» **WHAT THE TASK REQUIRES**: Nothing but the lines from the one with "Instruction: Click the" through the final line of the entries below should be written out, each exactly as given.

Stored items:
══════════════════════════════

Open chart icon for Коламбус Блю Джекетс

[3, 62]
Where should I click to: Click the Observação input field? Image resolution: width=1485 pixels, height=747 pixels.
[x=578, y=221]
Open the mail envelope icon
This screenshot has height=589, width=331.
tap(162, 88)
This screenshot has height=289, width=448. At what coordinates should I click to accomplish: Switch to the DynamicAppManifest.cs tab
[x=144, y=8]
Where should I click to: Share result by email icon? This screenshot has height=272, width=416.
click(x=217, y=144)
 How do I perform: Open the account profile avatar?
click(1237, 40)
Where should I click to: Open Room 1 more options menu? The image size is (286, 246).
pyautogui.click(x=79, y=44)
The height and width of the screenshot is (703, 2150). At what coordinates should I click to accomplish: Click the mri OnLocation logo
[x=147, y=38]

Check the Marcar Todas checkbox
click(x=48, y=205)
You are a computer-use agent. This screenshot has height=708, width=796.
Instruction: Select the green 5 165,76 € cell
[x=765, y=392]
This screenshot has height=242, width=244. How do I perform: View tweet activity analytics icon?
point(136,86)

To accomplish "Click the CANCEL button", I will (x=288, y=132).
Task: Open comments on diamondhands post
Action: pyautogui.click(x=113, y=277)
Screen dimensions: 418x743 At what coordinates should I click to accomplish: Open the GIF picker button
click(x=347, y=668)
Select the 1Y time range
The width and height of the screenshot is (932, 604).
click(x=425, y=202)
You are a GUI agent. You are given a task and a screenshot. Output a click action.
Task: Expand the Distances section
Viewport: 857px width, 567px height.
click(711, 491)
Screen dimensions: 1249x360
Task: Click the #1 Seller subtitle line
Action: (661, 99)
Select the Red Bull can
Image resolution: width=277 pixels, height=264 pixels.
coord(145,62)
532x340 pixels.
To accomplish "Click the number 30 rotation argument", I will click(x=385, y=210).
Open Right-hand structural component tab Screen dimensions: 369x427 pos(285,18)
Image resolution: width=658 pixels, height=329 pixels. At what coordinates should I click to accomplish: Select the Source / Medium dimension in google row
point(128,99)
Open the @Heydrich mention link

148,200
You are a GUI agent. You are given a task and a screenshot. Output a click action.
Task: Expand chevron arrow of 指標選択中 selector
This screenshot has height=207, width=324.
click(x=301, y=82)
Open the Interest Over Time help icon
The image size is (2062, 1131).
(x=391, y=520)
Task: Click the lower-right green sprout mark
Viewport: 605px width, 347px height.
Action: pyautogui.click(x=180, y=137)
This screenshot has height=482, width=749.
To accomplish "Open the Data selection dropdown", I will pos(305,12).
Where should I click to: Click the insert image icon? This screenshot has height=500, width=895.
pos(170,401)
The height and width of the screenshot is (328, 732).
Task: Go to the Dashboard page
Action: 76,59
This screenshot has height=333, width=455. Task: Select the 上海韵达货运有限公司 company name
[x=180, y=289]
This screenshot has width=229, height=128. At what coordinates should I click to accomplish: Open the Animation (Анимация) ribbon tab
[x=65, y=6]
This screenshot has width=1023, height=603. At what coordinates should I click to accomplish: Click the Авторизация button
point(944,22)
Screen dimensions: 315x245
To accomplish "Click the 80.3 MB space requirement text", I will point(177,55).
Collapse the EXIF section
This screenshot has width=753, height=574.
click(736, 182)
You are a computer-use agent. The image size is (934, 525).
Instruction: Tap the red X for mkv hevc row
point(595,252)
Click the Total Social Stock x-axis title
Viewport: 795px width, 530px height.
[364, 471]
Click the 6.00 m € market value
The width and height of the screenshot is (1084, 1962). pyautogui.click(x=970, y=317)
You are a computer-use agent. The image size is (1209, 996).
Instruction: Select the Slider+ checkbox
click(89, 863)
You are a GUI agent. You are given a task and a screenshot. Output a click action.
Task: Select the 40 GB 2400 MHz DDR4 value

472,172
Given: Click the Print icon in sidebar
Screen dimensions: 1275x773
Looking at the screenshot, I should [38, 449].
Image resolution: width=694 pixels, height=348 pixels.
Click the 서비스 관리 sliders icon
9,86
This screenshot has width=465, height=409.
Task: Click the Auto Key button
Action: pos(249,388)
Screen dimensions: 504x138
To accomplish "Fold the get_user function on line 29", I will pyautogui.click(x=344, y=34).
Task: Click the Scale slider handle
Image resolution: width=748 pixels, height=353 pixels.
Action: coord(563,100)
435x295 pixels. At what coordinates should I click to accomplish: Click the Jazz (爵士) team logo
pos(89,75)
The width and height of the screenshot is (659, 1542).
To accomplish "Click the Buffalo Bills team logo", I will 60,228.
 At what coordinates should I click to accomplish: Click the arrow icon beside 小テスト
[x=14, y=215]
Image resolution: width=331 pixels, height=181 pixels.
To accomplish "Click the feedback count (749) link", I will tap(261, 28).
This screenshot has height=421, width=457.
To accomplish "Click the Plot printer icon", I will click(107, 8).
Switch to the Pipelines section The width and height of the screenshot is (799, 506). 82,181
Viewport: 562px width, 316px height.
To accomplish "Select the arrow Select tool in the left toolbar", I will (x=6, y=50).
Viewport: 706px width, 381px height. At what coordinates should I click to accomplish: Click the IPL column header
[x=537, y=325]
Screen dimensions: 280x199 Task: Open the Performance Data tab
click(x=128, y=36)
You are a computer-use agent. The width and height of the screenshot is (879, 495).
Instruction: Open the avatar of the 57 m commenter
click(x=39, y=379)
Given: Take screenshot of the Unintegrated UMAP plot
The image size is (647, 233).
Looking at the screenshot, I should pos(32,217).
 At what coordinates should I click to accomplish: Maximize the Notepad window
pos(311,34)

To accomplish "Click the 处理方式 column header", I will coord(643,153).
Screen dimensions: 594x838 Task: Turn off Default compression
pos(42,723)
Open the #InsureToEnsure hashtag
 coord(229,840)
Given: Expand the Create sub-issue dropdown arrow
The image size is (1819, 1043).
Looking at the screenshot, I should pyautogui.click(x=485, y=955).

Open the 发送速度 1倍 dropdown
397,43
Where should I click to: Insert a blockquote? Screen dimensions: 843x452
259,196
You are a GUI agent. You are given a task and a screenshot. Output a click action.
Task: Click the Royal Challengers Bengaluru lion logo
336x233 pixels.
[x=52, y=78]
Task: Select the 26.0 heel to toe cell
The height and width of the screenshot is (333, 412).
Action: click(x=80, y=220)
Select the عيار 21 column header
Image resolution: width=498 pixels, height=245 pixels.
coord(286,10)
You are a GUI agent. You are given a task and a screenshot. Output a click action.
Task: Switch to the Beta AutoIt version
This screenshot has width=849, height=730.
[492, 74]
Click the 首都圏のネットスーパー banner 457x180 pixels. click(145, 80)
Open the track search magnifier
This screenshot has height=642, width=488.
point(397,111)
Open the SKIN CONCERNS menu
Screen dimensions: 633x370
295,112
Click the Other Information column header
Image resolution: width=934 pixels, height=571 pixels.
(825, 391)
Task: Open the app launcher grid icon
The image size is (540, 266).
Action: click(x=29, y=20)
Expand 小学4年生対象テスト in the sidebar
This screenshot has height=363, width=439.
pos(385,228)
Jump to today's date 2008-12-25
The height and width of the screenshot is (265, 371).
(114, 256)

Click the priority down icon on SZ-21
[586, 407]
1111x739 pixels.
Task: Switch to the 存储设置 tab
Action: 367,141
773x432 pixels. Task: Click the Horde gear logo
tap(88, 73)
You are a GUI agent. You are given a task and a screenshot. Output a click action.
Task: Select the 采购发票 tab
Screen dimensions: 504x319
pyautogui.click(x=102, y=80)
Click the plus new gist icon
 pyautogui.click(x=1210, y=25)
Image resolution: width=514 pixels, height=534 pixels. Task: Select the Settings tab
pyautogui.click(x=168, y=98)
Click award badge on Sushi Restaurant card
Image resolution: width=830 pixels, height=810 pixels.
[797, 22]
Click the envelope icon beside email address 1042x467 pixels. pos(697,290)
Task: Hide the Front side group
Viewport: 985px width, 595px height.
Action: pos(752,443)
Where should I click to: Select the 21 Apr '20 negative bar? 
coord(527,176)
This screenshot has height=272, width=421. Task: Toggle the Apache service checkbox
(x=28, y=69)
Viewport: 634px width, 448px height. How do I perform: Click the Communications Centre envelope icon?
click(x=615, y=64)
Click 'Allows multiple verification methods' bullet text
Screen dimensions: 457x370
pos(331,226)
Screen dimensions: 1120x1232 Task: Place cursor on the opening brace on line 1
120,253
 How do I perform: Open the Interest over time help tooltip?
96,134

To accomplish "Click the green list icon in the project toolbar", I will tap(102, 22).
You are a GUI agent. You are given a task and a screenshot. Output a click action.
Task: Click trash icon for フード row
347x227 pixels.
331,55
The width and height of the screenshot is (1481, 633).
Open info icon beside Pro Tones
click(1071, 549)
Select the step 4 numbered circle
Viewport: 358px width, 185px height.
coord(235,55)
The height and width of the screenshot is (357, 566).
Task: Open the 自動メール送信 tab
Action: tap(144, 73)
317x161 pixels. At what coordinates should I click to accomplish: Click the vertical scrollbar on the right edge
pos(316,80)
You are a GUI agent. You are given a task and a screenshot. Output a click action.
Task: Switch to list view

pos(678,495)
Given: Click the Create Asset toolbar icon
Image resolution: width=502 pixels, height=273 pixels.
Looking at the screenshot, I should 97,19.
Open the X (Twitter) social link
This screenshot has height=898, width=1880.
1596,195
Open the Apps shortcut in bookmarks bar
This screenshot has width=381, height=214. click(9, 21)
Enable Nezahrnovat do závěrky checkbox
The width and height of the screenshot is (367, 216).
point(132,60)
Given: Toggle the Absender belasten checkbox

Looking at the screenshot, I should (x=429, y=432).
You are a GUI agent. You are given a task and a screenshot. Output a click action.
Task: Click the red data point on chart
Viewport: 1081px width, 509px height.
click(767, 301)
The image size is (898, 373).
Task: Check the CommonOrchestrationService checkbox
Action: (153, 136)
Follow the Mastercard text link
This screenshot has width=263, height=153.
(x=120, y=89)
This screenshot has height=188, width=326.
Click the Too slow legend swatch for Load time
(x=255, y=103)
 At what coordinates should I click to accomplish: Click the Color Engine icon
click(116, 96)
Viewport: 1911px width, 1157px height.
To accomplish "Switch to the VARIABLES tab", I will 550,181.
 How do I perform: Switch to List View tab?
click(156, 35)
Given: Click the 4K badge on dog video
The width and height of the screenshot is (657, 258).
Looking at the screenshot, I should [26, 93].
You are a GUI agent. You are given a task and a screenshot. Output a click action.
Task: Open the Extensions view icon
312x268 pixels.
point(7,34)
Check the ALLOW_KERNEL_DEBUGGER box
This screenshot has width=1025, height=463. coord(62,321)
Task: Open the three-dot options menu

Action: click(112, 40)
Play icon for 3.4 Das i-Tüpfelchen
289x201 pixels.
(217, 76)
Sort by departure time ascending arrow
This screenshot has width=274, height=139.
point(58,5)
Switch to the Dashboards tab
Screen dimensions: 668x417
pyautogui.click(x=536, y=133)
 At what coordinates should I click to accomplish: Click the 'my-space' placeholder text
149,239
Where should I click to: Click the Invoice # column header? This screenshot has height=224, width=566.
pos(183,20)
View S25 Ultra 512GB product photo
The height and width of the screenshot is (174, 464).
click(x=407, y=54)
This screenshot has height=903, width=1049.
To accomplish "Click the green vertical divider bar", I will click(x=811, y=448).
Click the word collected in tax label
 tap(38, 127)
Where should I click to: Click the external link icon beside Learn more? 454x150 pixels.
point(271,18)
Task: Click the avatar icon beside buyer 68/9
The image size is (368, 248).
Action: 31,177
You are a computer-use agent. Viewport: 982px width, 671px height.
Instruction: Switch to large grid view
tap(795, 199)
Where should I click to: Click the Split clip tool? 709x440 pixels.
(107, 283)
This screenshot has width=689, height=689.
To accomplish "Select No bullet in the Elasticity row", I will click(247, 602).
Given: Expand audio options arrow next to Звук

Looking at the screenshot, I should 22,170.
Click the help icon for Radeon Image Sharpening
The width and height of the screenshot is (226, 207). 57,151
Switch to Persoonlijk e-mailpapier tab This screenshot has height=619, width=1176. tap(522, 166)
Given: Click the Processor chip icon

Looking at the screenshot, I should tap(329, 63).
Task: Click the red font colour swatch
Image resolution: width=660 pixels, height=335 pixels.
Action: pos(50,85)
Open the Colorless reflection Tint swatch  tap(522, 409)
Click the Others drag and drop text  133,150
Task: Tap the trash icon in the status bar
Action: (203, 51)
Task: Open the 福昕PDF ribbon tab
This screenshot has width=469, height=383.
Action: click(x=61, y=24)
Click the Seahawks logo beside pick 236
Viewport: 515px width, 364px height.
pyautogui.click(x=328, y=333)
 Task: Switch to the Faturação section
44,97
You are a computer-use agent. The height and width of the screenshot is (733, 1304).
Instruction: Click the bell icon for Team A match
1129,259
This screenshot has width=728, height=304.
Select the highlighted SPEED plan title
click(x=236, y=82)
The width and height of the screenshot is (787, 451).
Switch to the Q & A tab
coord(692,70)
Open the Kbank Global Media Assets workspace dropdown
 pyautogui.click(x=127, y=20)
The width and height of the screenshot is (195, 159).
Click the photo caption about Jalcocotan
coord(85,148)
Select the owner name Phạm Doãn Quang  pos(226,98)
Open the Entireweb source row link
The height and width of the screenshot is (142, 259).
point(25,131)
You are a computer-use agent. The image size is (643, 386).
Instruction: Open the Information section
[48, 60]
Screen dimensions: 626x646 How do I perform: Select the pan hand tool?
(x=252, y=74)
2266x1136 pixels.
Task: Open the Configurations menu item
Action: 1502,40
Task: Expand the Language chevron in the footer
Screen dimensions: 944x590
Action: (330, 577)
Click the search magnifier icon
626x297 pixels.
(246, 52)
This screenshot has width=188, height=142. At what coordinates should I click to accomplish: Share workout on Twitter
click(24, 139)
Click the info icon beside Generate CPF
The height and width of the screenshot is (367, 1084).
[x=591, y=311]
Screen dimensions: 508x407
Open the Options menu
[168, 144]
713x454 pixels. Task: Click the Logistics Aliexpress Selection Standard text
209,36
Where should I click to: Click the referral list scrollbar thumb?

══════════════════════════════

» **SOLUTION**:
Instruction: Click the bell icon for Team A match
1129,259
This screenshot has width=728, height=304.
Select the highlighted SPEED plan title
click(x=236, y=82)
The width and height of the screenshot is (787, 451).
Switch to the Q & A tab
coord(692,70)
Open the Kbank Global Media Assets workspace dropdown
 pyautogui.click(x=127, y=20)
The width and height of the screenshot is (195, 159).
Click the photo caption about Jalcocotan
coord(85,148)
Select the owner name Phạm Doãn Quang  pos(226,98)
Open the Entireweb source row link
The height and width of the screenshot is (142, 259).
point(25,131)
You are a computer-use agent. The image size is (643, 386).
Instruction: Open the Information section
[48, 60]
Screen dimensions: 626x646 How do I perform: Select the pan hand tool?
(x=252, y=74)
2266x1136 pixels.
Task: Open the Configurations menu item
Action: 1502,40
Task: Expand the Language chevron in the footer
Screen dimensions: 944x590
Action: (330, 577)
Click the search magnifier icon
626x297 pixels.
(246, 52)
This screenshot has width=188, height=142. At what coordinates should I click to accomplish: Share workout on Twitter
click(24, 139)
Click the info icon beside Generate CPF
The height and width of the screenshot is (367, 1084).
[x=591, y=311]
Screen dimensions: 508x407
Open the Options menu
[168, 144]
713x454 pixels. Task: Click the Logistics Aliexpress Selection Standard text
209,36
Where should I click to: Click the referral list scrollbar thumb?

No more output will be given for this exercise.